In South Dakota as of 2022, these spousal impoverishment rules allowed community spouses to keep:
Medicaid home equity limit in South Dakota
Federal law requires states to limit eligibility for Medicaid nursing home and HCBS to applicants with a home equity interest below a specific dollar amount. States set these home equity levels based on a federal minimum of $688,000 and maximum of $1,033,000 in 2023.
South Dakota uses the federal minimum home equity limit – meaning applicants with more than $688,000 in home equity are ineligible for LTSS programs.
Penalties for transferring assets in South Dakota
Because long-term care is expensive, individuals can have an incentive to give away or transfer assets to make themselves eligible for Medicaid LTSS. To curb these asset transfers, federal law requires states to institute a penalty period for Medicaid nursing home applicants who give away or transfer assets for less than their value. States can also have a penalty period for community-based LTSS.

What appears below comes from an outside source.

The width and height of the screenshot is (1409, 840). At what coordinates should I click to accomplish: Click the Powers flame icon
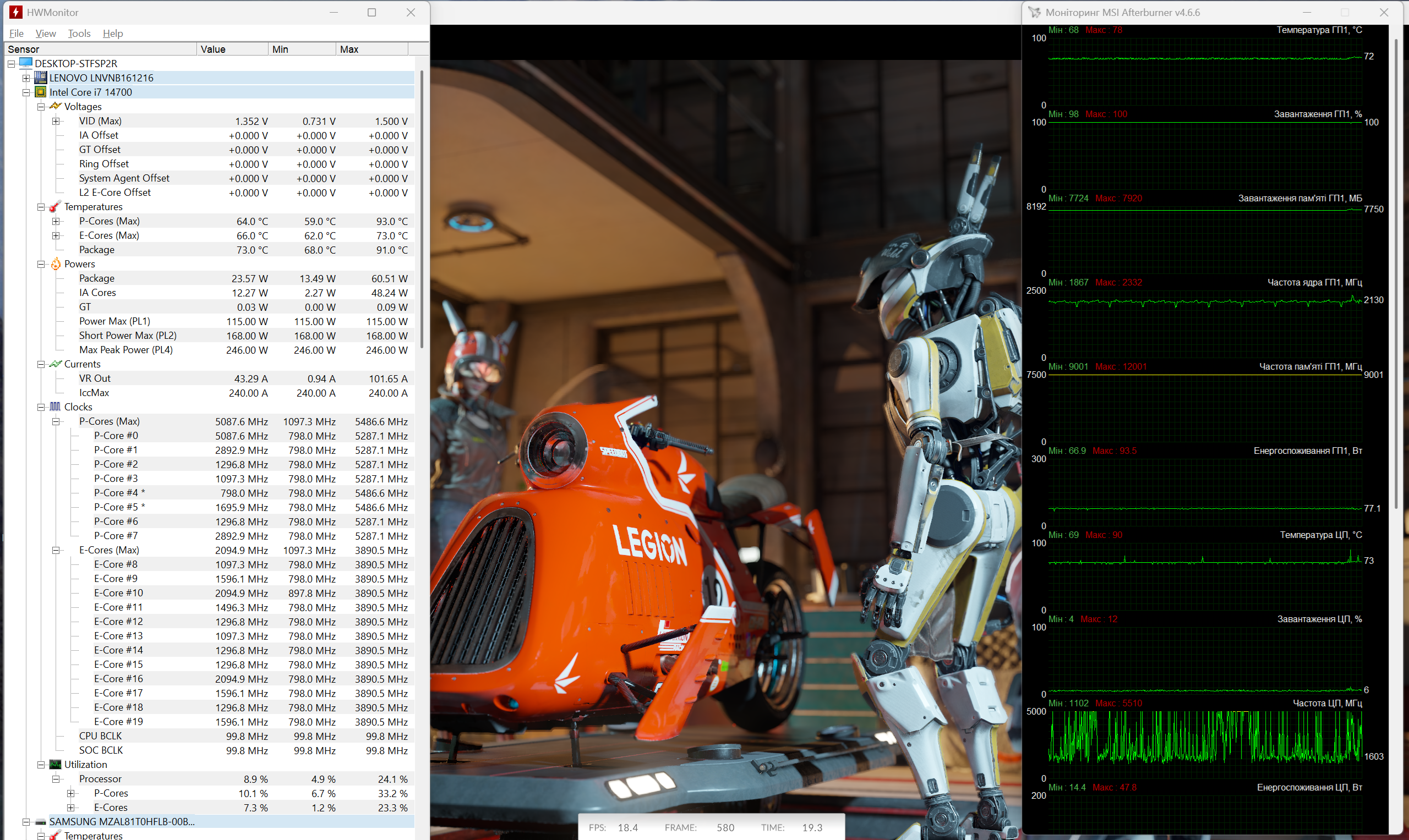click(56, 264)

South Dakota has an asset transfer penalty for both nursing home care and HCBS. The state uses a 60-month lookback period to calculate this asset transfer penalty – meaning that asset transfers or gifts made during this period may result in ineligibility. This penalty is calculated by dividing the value of asset transfers and gifts by the monthly cost of nursing home care (which is about $8,365 in 2023).
Estate recovery in South Dakota
A state’s Medicaid agency is required to recover what it paid for long-term care related costs while an enrollee was 55 or older. The law allows states to also pursue estate recovery against beneficiaries who did not receive LTSS.
South Dakota usually pursues estate recovery from the estates of enrollees who received long-term care. If the state does recover from a beneficiary, it will also recoup what it paid for other services like hospital and medical care.